求められる作業:
以下の行をすべて、「GUI agent」を「desktop assistant」に置き換えて再掲せよ。それ以外の箇所は一切変更しないこと。

記録データ:
--------------------

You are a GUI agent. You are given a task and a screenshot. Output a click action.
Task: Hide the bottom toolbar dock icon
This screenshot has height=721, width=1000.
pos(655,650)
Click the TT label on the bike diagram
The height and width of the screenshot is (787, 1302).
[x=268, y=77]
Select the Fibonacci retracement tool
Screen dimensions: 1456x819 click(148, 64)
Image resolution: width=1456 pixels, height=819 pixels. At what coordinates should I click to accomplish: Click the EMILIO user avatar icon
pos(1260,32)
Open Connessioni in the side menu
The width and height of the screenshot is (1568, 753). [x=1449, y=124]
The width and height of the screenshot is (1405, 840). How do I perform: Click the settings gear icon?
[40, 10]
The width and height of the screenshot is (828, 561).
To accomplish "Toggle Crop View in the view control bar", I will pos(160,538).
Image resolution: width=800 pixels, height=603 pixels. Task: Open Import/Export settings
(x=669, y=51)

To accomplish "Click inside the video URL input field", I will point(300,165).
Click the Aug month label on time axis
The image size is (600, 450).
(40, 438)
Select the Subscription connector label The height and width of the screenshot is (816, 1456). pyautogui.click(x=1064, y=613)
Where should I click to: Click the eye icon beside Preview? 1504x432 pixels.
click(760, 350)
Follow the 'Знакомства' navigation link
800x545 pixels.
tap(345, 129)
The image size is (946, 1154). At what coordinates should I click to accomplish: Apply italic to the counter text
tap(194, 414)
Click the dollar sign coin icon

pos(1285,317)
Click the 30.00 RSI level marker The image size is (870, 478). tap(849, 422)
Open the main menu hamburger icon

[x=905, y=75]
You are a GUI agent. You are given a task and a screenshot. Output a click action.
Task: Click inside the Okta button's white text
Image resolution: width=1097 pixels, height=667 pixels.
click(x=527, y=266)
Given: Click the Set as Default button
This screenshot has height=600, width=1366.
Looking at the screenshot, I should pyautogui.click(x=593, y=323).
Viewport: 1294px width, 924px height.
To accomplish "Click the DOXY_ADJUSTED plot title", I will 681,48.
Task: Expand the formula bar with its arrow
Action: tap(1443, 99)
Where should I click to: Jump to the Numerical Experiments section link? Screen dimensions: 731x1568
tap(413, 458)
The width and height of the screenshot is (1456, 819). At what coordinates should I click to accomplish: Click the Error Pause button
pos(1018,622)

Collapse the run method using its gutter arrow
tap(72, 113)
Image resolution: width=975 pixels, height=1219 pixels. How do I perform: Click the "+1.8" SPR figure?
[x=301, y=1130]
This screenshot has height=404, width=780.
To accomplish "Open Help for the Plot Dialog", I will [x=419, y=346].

--------------------

演習への回答:
You are a desktop assistant. You are given a task and a screenshot. Output a click action.
Task: Hide the bottom toolbar dock icon
This screenshot has height=721, width=1000.
pos(655,650)
Click the TT label on the bike diagram
The height and width of the screenshot is (787, 1302).
[x=268, y=77]
Select the Fibonacci retracement tool
Screen dimensions: 1456x819 click(148, 64)
Image resolution: width=1456 pixels, height=819 pixels. At what coordinates should I click to accomplish: Click the EMILIO user avatar icon
pos(1260,32)
Open Connessioni in the side menu
The width and height of the screenshot is (1568, 753). [x=1449, y=124]
The width and height of the screenshot is (1405, 840). How do I perform: Click the settings gear icon?
[40, 10]
The width and height of the screenshot is (828, 561).
To accomplish "Toggle Crop View in the view control bar", I will pos(160,538).
Image resolution: width=800 pixels, height=603 pixels. Task: Open Import/Export settings
(x=669, y=51)

To accomplish "Click inside the video URL input field", I will point(300,165).
Click the Aug month label on time axis
The image size is (600, 450).
(40, 438)
Select the Subscription connector label The height and width of the screenshot is (816, 1456). pyautogui.click(x=1064, y=613)
Where should I click to: Click the eye icon beside Preview? 1504x432 pixels.
click(760, 350)
Follow the 'Знакомства' navigation link
800x545 pixels.
tap(345, 129)
The image size is (946, 1154). At what coordinates should I click to accomplish: Apply italic to the counter text
tap(194, 414)
Click the dollar sign coin icon

pos(1285,317)
Click the 30.00 RSI level marker The image size is (870, 478). tap(849, 422)
Open the main menu hamburger icon

[x=905, y=75]
You are a desktop assistant. You are given a task and a screenshot. Output a click action.
Task: Click inside the Okta button's white text
Image resolution: width=1097 pixels, height=667 pixels.
click(x=527, y=266)
Given: Click the Set as Default button
This screenshot has height=600, width=1366.
Looking at the screenshot, I should pyautogui.click(x=593, y=323).
Viewport: 1294px width, 924px height.
To accomplish "Click the DOXY_ADJUSTED plot title", I will 681,48.
Task: Expand the formula bar with its arrow
Action: tap(1443, 99)
Where should I click to: Jump to the Numerical Experiments section link? Screen dimensions: 731x1568
tap(413, 458)
The width and height of the screenshot is (1456, 819). At what coordinates should I click to accomplish: Click the Error Pause button
pos(1018,622)

Collapse the run method using its gutter arrow
tap(72, 113)
Image resolution: width=975 pixels, height=1219 pixels. How do I perform: Click the "+1.8" SPR figure?
[x=301, y=1130]
This screenshot has height=404, width=780.
To accomplish "Open Help for the Plot Dialog", I will [x=419, y=346].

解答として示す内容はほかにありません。